NOVANEWS
Anger erupts after Thursday drone attack leaves civilians dead and injured
Hamid Karzai has condemned the air strike that killed a child. (Photograph: S Sabawoon/EPA)As most Americans sat down to eat a large Thanksgiving feast on Thursday, a U.S. drone attack in Afghanistan left one child dead and two adult women injured as NATO forces claimed they were trying to kill a lone “known militant” riding on a motorbike in Helmand Province.
Afghan President Hamid Karzai expressed outrage. The latest incident of civilian casualties comes as the Obama administration and Karzai government try to settle on terms for a Bilateral Security Agreement designed to lay out the conditions for the continued presence of U.S. military forces in the country after 2014.

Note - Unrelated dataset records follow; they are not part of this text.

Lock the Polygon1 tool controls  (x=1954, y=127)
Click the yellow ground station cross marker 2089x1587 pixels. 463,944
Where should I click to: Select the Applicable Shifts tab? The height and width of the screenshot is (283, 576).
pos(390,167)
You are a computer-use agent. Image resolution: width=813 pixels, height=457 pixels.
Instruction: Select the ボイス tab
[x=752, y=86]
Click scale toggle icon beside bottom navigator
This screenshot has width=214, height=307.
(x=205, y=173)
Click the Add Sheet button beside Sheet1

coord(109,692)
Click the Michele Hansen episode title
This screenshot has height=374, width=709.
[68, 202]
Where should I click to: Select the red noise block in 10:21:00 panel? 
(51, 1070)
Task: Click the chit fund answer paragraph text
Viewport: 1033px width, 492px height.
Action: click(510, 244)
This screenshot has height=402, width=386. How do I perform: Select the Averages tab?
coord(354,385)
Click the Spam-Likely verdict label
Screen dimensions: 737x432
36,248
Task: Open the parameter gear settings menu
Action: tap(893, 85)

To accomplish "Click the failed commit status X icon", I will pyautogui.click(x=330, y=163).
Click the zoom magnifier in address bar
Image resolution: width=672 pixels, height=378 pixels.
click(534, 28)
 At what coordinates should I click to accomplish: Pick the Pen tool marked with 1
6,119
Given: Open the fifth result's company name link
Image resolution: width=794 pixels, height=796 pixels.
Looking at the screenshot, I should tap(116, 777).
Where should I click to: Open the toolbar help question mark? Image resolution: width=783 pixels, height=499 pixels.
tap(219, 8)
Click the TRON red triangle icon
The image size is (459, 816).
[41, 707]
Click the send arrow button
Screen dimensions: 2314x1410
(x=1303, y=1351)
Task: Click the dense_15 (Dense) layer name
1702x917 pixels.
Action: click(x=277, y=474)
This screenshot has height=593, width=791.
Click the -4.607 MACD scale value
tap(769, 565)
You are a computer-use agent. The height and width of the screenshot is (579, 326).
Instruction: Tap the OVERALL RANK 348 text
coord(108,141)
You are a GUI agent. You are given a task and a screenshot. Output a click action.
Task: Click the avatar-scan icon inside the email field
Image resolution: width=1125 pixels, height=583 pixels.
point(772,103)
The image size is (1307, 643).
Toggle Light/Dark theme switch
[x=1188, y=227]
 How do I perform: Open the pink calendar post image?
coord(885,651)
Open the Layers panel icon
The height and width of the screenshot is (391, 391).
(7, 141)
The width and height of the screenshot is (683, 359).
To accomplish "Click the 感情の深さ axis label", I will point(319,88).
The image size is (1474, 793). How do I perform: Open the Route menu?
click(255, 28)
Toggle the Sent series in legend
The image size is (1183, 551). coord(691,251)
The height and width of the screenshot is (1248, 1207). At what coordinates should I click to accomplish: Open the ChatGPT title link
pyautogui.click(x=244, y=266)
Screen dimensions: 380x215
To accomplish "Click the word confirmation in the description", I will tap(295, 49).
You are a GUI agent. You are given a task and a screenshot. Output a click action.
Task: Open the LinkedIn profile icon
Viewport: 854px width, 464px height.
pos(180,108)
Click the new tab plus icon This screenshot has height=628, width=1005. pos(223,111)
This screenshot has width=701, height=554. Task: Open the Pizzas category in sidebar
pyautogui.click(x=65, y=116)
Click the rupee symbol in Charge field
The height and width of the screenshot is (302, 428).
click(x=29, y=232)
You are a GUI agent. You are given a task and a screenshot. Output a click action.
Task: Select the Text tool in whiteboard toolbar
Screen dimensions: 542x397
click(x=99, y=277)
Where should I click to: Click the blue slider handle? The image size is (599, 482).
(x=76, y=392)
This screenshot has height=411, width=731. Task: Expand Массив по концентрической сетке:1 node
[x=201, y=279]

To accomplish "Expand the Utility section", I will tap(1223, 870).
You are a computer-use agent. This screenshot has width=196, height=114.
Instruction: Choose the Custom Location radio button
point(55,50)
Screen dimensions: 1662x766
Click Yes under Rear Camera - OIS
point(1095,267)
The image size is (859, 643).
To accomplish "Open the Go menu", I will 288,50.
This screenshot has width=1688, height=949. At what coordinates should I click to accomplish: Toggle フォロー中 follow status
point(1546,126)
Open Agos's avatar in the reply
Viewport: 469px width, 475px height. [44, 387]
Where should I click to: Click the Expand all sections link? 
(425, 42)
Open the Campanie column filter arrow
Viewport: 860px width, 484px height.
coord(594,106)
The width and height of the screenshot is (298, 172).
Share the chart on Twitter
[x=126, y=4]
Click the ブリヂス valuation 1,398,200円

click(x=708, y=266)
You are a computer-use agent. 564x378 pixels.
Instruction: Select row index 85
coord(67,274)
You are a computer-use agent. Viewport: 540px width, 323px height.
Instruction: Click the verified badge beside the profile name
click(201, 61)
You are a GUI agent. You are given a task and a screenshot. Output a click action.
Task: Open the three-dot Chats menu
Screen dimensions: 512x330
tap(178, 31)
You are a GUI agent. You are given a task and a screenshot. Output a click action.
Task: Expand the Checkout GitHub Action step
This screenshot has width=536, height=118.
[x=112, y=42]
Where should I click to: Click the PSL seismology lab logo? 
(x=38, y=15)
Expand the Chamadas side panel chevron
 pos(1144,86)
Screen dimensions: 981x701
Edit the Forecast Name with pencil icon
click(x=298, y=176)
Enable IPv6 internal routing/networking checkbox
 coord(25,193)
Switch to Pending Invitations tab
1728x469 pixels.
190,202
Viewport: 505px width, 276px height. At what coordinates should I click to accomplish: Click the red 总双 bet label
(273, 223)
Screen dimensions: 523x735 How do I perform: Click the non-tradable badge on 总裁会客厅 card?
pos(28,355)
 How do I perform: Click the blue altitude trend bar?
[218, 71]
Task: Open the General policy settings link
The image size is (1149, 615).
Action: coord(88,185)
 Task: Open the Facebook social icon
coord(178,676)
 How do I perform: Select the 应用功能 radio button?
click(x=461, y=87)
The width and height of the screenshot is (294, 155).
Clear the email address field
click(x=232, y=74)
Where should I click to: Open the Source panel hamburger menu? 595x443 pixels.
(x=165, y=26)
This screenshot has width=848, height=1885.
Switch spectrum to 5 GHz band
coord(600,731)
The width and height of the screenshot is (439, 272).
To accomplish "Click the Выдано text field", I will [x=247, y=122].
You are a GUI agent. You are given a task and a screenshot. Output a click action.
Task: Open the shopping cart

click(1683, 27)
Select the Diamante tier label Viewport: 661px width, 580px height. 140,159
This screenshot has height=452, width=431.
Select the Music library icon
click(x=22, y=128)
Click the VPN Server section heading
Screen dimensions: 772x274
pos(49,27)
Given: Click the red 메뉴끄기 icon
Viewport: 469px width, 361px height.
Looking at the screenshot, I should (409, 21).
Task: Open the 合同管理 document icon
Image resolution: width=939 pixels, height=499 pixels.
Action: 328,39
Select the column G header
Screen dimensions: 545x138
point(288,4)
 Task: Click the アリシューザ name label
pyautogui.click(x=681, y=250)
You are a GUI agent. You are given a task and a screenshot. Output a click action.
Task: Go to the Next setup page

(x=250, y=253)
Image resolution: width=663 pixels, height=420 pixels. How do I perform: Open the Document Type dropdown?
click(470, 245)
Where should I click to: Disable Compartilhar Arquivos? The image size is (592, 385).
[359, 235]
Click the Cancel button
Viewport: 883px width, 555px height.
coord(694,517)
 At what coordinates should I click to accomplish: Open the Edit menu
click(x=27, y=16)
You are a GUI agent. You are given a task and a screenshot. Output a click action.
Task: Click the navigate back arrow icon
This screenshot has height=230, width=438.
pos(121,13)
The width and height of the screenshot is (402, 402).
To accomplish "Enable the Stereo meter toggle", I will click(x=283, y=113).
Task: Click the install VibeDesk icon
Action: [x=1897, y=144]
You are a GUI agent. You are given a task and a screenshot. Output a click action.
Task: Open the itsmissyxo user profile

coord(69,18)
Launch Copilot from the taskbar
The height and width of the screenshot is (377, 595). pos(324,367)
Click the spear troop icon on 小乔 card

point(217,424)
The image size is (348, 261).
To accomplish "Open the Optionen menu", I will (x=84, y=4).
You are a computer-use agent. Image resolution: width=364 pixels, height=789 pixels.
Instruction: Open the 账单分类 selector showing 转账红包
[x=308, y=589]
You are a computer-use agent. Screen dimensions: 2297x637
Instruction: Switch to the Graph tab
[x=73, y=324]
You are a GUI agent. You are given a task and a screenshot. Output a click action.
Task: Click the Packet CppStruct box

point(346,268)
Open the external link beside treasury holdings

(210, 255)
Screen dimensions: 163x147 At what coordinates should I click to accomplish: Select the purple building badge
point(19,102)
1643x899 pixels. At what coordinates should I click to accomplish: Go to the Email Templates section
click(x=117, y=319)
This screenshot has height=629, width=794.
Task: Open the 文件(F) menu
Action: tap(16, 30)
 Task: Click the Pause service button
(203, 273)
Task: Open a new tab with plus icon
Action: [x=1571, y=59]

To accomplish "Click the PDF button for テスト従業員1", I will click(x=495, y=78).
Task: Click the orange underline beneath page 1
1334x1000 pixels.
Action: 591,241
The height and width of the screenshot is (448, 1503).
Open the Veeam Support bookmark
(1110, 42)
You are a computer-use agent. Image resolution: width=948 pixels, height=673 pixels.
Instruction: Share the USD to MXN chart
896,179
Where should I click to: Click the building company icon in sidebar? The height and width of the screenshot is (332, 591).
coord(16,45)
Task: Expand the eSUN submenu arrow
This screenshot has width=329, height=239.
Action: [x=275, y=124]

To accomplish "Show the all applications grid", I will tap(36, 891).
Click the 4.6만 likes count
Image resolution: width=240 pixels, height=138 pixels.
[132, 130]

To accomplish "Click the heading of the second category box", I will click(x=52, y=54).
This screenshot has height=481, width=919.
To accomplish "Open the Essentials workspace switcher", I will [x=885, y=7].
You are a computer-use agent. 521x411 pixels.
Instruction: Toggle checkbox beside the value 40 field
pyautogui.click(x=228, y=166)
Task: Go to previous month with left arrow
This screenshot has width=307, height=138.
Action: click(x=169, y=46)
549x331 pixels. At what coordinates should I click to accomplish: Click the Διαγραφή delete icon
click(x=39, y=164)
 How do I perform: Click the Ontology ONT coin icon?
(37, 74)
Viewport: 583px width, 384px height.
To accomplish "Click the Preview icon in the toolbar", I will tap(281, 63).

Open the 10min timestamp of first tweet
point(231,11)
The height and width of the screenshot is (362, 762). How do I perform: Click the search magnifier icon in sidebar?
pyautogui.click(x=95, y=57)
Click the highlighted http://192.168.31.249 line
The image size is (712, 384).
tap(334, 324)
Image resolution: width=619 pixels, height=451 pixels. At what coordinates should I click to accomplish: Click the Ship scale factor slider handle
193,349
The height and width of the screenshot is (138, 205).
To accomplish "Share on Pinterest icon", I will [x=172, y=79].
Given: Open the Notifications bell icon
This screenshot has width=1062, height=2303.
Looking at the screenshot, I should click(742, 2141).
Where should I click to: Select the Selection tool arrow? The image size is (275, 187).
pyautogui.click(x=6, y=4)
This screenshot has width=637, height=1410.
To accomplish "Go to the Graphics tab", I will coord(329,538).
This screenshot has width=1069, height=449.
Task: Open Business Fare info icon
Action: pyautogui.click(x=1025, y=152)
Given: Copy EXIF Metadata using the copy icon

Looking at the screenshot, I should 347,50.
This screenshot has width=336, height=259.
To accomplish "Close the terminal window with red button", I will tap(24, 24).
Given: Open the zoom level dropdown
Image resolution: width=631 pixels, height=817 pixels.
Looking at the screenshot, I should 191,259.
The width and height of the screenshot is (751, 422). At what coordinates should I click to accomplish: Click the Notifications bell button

Following news of the latest attack and the death of the Afghan child killed by the missile strike, Karzai said, “For as long as such arbitrary acts and oppression of foreign forces continue, the security agreement with the United States will not be signed.”
“This attack shows that American forces are not respecting the life and safety of Afghan people’s houses,” he continued. “For years, our innocent people have become victims of the war under the name of terrorism, and they have had no safety in their homes.”
According to the New York Times, a high-ranking US military commander called Karzai later Thursday to acknowledge the incident:
Gen. Joseph F. Dunford Jr., the American and NATO commander in Afghanistan, made a late-night phone call to President Karzai on Thursday after the president’s criticism became public. “He talked to President Karzai directly, expressed deep regrets for the incident and any civilian casualties, and promised to convene an immediate joint investigation to determine all the facts of what happened,” a coalition spokesman said, speaking on condition of anonymity in line with official policy.
Mr. Karzai vowed this week, at the conclusion of a loya jirga, or grand council, that he would cancel the security agreement completely if there was even one more raid that killed civilians.